Technocolabs100 / Stack-Overflow-Tag-Predictions

Tag Prediction from Stack Overflow Questions
10 stars 11 forks source link

Analysis of Tags #14

Open Technocolabs100 opened 3 years ago

Technocolabs100 commented 3 years ago

Tags are our class labels. As we were trying to predict them, we should deep dive and understand them very well. After removing all the duplicated data we are left with 4.2 Million data points and 42k unique tags. The number of times a tag appeared is an interesting thing to understand. So I just counted it and put it into a dictionary. If we observe the table below, the “.a” tag appeared in 18 questions, the “.app” tag appeared in 37 questions, and so on. Remember, we will never have a tag repeating two times in the same question.

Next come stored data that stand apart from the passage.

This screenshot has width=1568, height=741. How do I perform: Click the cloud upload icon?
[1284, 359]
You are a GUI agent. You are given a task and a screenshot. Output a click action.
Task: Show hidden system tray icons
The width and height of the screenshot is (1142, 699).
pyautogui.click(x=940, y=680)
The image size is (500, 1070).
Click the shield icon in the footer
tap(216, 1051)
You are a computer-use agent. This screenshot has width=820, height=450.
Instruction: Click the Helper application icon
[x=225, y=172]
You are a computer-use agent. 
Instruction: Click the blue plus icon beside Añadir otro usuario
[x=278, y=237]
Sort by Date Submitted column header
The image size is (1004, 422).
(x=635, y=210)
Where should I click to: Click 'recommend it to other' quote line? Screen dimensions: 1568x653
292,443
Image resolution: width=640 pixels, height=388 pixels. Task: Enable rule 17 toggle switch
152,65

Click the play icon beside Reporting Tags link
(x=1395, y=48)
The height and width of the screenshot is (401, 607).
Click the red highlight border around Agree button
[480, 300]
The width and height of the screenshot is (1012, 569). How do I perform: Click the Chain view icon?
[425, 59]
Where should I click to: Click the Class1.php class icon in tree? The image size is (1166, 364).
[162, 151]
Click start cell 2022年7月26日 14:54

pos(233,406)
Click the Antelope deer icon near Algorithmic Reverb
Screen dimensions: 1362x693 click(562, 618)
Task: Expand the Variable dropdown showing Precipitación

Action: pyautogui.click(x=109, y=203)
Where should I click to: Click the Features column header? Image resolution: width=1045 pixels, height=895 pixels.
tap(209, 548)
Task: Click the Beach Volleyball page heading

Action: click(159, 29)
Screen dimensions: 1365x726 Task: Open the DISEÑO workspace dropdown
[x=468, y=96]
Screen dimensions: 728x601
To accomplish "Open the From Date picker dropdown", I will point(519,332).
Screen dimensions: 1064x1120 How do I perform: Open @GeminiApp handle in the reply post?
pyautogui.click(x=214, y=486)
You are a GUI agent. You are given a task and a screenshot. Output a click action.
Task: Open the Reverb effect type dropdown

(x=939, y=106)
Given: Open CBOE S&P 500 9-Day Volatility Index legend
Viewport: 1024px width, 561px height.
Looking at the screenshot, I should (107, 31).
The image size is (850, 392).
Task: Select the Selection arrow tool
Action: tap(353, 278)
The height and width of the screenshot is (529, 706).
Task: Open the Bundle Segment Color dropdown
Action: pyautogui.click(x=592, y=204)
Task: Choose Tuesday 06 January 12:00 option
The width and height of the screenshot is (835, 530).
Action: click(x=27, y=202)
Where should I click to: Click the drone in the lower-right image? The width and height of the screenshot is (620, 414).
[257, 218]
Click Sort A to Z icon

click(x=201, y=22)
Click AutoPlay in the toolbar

Abhisheka394 commented 3 years ago

Can you please assign this issue to me. I'm a GSSOC participant.

Technocolabs100 commented 3 years ago

hello Abhishek, I will assign this issue to you! Thanks

Technocolabs100 commented 3 years ago

Hello Abhishek, Please send me the nbviewer link of the first task analysis of tags. It will help review the code before merging

Thanks

Abhisheka394 commented 3 years ago

nbviewer link: https://nbviewer.jupyter.org/github/Abhisheka394/Stack-Overflow-Tag-Predictions/blob/analysis_of_tags/analysis_of_tags.ipynb

Abhisheka394 commented 3 years ago

@Technocolabs100 Any update on the status of my PR

Abhisheka394 commented 3 years ago

@Technocolabs100 It has been more than a week, still no response.